Some companies that deploy this strategy also introduce new products always to meet the realities of the times and take care of emerging markets.

Defensive strategy is deployed by an organization when it wishes to discourage encroachment into its market or territory. This strategy is concerned more about holding on to its share of the market than increasing same. A company with this strategy is not driven by any empire-building ambition.

The choice of strategy is a function of the vision of the organization. But a leader needs not hold on to a strategy that fails to deliver desired result. Hence, strategies should be reviewed regularly to see if they are in line with the current aspirations of the organization.


Response or reaction

A leader always has to choose between responding to a situation or reacting to it.
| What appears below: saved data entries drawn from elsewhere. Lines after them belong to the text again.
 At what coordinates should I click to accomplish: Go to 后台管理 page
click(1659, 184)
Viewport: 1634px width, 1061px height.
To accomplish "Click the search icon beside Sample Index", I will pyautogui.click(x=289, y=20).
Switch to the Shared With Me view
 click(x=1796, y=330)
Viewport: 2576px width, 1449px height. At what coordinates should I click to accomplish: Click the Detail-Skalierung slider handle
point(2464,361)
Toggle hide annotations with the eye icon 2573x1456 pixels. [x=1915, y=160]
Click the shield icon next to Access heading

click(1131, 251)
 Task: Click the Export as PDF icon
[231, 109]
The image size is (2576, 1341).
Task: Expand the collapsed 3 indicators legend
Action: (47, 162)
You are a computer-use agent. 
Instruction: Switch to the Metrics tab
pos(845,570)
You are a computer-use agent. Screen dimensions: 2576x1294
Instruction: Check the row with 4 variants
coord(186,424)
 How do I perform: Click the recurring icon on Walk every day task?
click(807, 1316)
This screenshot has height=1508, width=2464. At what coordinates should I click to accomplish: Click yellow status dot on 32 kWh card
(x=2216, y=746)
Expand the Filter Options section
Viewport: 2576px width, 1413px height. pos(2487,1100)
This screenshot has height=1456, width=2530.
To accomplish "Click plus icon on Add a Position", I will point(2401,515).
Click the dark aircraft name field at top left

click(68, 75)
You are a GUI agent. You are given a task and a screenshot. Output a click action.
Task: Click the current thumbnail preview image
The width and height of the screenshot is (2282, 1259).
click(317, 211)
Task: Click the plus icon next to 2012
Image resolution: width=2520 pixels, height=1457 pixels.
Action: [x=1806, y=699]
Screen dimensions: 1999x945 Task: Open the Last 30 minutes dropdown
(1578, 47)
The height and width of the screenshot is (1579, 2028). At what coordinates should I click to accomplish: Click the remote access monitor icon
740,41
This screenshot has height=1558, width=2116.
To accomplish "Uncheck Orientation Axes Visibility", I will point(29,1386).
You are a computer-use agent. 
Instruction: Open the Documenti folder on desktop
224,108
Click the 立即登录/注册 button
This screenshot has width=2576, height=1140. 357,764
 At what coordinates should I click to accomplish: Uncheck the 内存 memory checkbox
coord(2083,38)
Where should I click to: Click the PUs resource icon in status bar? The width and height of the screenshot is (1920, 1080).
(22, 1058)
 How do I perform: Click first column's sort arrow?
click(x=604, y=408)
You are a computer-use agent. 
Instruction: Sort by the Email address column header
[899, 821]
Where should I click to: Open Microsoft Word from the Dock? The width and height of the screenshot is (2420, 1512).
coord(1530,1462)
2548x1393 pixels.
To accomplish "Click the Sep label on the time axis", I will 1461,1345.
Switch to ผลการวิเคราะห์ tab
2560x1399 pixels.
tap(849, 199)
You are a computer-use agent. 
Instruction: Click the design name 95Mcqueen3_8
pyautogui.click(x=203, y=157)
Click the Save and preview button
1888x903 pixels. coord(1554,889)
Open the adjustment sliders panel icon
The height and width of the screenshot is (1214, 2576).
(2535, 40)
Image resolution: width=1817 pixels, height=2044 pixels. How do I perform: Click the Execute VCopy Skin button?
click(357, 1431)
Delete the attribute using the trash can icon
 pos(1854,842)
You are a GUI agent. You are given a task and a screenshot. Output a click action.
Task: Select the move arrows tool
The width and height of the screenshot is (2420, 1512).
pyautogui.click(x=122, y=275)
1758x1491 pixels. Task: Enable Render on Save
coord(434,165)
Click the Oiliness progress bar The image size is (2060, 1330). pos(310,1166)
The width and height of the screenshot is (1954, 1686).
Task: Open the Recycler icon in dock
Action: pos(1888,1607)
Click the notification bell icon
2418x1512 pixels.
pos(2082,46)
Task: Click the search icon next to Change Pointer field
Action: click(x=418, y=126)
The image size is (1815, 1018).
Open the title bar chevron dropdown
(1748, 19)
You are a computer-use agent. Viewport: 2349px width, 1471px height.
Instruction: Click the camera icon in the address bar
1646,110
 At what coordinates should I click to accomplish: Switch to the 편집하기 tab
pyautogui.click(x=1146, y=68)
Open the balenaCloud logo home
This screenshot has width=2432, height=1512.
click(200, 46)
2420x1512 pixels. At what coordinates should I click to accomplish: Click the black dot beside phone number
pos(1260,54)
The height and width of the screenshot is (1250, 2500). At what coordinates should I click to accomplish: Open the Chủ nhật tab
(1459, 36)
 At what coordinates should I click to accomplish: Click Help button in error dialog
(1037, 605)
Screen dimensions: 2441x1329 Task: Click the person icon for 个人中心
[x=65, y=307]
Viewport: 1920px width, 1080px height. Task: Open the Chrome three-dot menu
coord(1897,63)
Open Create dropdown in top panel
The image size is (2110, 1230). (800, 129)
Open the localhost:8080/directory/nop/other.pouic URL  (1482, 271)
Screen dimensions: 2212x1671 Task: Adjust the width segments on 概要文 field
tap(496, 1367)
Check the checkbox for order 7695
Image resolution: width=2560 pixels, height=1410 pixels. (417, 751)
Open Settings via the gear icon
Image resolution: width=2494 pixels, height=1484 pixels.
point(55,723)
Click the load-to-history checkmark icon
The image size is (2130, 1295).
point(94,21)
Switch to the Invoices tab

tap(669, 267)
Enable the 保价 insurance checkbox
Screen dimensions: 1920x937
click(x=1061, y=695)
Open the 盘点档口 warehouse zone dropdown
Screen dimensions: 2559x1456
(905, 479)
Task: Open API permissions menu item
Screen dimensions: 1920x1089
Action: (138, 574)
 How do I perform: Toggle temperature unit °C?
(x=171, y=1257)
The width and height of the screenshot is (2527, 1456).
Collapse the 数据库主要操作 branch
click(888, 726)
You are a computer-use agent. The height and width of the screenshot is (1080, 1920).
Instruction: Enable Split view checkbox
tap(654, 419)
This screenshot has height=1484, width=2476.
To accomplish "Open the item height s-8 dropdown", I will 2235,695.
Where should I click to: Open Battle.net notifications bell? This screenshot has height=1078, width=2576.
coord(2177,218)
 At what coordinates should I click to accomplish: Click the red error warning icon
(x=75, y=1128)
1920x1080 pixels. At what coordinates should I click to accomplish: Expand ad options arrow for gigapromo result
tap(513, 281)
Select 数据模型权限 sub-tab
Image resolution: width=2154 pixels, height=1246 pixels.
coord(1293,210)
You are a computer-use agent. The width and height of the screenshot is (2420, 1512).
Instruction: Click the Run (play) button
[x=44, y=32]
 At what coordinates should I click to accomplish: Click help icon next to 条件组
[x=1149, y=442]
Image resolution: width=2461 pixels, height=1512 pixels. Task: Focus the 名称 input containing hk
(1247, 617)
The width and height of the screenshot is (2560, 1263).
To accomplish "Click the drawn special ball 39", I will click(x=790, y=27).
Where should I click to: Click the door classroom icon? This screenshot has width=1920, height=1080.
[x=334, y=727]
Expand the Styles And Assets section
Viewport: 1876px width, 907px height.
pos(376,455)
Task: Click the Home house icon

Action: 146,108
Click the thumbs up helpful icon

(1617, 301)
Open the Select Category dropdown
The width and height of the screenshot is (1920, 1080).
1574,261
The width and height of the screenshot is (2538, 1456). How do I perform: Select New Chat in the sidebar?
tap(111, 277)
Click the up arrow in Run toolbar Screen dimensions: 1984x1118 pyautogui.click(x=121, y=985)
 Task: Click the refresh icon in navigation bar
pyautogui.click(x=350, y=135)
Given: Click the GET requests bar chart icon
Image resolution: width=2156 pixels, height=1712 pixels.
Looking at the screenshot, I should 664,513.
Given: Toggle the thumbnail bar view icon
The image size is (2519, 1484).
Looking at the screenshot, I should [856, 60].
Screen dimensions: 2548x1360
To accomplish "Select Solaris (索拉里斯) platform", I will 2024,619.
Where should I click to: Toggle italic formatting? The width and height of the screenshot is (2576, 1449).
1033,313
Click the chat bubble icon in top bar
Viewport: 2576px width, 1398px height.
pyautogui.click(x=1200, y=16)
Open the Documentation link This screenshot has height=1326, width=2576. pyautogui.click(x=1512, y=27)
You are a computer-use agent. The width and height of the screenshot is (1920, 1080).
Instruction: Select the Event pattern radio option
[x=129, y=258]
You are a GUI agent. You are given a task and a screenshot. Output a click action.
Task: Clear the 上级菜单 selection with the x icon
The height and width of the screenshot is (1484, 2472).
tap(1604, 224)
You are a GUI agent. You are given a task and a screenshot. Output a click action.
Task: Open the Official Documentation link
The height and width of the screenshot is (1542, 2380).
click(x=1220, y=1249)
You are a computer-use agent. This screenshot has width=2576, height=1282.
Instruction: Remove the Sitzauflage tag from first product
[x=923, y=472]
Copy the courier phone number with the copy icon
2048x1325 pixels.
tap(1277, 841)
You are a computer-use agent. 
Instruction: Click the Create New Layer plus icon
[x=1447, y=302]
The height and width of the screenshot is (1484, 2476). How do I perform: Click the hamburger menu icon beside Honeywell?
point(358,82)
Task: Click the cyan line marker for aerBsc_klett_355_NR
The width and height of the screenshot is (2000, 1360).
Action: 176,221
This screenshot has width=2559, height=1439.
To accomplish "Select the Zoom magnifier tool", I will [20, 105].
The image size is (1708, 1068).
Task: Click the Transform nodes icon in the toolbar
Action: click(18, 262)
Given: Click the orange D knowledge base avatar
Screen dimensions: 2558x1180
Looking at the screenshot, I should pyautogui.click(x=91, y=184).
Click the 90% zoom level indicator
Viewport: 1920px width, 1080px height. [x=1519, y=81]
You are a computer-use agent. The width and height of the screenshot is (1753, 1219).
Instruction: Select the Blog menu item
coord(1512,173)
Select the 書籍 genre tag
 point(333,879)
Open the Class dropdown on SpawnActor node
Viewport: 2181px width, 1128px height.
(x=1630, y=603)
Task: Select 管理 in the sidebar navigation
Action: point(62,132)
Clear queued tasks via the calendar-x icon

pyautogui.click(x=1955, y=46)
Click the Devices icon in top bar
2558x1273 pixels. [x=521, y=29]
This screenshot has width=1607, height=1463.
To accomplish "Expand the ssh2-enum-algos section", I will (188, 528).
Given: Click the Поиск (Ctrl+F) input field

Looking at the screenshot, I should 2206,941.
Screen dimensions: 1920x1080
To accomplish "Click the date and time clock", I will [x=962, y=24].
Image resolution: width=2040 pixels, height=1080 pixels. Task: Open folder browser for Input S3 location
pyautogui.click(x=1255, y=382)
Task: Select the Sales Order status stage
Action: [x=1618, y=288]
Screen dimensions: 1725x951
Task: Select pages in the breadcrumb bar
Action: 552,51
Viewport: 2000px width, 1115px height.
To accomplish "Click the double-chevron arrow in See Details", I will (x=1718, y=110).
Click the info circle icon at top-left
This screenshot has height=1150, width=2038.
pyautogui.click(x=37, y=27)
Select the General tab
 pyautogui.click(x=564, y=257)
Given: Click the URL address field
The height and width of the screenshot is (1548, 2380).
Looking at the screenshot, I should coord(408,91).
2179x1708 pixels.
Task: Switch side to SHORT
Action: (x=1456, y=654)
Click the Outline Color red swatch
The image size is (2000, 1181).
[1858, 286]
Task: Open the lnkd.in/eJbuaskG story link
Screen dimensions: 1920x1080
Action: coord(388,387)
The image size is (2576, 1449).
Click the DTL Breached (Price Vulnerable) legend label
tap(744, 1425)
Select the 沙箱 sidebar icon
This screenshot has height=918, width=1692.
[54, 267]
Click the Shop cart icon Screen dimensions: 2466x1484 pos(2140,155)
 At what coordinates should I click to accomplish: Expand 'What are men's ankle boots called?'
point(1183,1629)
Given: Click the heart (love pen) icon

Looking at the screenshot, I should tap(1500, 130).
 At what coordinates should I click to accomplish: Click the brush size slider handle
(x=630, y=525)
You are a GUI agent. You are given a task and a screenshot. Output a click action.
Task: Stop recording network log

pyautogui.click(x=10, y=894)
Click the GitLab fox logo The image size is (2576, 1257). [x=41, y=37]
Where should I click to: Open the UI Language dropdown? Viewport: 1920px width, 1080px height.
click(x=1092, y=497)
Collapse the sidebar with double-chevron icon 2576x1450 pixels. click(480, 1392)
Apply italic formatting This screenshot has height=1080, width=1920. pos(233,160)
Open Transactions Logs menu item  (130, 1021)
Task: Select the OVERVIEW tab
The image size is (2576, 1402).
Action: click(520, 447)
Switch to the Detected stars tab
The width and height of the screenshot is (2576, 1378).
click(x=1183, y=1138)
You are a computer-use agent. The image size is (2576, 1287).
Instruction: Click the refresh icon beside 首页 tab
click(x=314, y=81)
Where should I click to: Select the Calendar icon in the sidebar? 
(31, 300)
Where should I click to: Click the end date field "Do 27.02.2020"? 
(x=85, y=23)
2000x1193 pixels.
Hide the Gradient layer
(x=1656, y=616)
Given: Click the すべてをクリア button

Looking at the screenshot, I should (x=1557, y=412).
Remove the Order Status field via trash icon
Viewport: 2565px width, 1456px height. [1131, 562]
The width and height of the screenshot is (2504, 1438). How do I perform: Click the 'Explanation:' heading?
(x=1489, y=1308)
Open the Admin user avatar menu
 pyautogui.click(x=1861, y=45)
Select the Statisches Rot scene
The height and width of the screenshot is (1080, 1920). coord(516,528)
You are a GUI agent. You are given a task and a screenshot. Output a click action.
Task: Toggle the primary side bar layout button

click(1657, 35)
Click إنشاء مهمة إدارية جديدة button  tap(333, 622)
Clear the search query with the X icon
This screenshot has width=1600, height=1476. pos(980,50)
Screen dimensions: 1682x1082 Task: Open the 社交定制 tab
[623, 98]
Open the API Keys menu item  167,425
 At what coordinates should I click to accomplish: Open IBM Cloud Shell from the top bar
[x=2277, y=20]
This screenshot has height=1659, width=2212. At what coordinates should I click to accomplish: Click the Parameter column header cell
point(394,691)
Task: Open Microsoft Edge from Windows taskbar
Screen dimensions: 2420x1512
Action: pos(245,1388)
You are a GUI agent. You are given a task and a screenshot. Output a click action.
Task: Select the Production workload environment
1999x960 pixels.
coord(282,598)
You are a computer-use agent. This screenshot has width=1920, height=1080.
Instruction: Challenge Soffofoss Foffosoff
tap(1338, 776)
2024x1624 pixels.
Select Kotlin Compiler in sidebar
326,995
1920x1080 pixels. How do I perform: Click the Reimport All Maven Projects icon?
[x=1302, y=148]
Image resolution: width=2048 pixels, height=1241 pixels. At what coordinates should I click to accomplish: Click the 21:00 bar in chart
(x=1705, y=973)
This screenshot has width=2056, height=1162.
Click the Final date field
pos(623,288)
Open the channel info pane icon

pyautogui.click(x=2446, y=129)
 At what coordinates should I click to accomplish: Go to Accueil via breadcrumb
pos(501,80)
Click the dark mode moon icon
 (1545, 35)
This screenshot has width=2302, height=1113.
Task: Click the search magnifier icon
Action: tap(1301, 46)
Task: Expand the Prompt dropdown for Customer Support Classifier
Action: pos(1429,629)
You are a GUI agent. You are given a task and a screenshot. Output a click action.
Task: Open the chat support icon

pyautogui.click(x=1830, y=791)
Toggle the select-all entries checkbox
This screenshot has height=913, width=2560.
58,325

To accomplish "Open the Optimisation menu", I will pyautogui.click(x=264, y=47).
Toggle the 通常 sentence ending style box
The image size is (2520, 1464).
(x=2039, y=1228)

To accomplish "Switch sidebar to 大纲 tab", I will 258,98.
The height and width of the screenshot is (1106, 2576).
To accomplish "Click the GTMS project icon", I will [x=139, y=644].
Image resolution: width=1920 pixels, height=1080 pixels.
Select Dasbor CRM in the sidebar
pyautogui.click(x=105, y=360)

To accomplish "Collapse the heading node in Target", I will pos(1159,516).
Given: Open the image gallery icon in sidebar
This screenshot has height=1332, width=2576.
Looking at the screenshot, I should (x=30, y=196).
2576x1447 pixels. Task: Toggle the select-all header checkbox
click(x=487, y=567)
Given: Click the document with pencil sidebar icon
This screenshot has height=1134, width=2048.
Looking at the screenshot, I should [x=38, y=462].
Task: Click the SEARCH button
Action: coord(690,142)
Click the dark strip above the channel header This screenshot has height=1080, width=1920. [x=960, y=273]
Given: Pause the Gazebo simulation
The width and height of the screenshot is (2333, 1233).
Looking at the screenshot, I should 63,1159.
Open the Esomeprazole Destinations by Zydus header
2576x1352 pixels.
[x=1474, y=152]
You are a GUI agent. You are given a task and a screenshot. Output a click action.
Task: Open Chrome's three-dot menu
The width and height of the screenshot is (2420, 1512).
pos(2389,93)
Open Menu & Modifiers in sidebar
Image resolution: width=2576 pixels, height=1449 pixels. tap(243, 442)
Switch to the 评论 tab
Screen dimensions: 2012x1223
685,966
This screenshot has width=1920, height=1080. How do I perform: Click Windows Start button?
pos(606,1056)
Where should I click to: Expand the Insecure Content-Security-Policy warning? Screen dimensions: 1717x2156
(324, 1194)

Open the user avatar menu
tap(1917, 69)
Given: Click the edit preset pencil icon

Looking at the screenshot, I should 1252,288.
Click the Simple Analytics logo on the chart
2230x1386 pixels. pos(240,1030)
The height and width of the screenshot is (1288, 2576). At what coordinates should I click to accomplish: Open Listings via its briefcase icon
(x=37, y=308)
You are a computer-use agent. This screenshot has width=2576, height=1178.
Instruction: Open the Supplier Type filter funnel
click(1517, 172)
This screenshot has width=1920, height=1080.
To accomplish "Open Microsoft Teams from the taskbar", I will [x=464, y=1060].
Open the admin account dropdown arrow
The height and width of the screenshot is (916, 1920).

Response and reaction are similar concepts with profound difference. To fully understand the distinction between the two, let’s seek help from the field of Medicine.

If a medication administered to a patient agrees with him and he exhibits signs of improvement, he is said to be responding to the treatment. However, if instead of improving the patient seems to be getting worse, he is said to be reacting to the treatment. We can deduce from the foregoing that when a leader responds rather than reacting, he is improving both as a person and as a leader. But when the reverse is the case, then he is not getting better.

When a leader chooses responding above reacting in a given situation, he is taking charge of the situation. With that disposition, he is able to keep in view the bigger picture and is positioned to right what is wrong for the benefit of the organization. But when a leader opts for reacting, he becomes defensive and is willing to extricate himself from the blame for what has gone wrong. Instead of protecting the overall interest of the organization, he is interested in protecting himself and starts looking for who to hang for what has gone wrong.

When leaders react, they give vent to their emotions and gag their reasoning. Any leader worth his title knows that emotions can be misleading because they are, more often than not, transient. So, any decision based on emotions is more likely to be wrong than right.


Last line

Leaders who make the right choices for their organizations leave indelible marks on the sands of time.